Blog: Dark Side of Data Science Hackathons
I described several reasons to participate in hackathons in the previous trilogy part. The motivation to learn a lot and win valuable awards attracts almost all people, but rather often the event fails and the participants leave dissatisfied due to the organizers’ or sponsoring companies’ mistakes. I provide the current post to avoid such unpleasant incidents frequently. The second trilogy part is devoted to the organizers’ mistakes.
The current post is organized the following way: from the very beginning, I talk about the event, explain what went wrong and what was the result (or could result in the long term). Then I provide my own assessment of the things happening as well as the way I would act if being the event organizer. I can just assume the true organizers’ motivation since I was the participant at all events. Therefore, my assessment can be one-sided. Some points may seem erroneous, but in fact, were conceived such a way.
It may seem to the reader the author decided to wave his fists after a fight. But that’s false. I managed to win an award in certain hackathons being listed, which, nevertheless, does not prevent me from concluding the event was poorly organized.

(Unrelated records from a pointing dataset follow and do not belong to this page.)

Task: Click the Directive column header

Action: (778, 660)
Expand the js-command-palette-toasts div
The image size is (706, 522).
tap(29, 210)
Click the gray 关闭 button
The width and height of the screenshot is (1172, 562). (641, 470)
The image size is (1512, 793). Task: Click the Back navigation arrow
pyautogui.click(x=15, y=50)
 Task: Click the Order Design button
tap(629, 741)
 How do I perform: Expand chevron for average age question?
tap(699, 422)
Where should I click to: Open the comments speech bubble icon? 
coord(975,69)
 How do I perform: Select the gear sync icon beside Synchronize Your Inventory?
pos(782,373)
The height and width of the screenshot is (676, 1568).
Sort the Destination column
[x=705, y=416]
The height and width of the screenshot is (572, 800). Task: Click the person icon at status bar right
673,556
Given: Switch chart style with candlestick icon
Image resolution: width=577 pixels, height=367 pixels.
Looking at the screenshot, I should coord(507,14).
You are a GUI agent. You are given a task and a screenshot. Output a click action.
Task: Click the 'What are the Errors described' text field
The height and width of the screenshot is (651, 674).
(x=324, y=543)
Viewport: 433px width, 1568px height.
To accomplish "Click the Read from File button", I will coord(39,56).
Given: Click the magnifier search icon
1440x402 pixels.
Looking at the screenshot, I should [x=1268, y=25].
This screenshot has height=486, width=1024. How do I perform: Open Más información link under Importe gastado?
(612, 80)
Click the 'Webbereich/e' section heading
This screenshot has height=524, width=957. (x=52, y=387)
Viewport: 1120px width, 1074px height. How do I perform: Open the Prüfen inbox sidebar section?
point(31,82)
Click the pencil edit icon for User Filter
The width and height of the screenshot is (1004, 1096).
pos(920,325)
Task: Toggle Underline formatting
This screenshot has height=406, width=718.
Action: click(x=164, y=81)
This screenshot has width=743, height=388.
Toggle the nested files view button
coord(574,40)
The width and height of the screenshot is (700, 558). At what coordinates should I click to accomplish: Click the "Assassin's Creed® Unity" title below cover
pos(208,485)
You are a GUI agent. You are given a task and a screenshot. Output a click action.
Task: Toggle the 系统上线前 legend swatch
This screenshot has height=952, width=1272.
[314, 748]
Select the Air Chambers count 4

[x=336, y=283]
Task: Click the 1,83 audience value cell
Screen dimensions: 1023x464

None particular companies will be specified in the post due to the respect for the organizers and participants. The attentive reader, however, may guess (or google) who is being referred to.
Hackathon #1. Restrictions
Data analysis hackathon was organized by a large telecom company half a year ago in Moscow. Twenty teams struggled to get the first prize. The event was provided with a dataset for analysis, which contained calls data to the company’s support service, social media activity as well as coded users’ data (gender, age, etc.). The most interesting dataset part, namely the user’s messages and the operator’s response (text data) — was rather «noisy», therefore it was required to be cleaned to continue the operation.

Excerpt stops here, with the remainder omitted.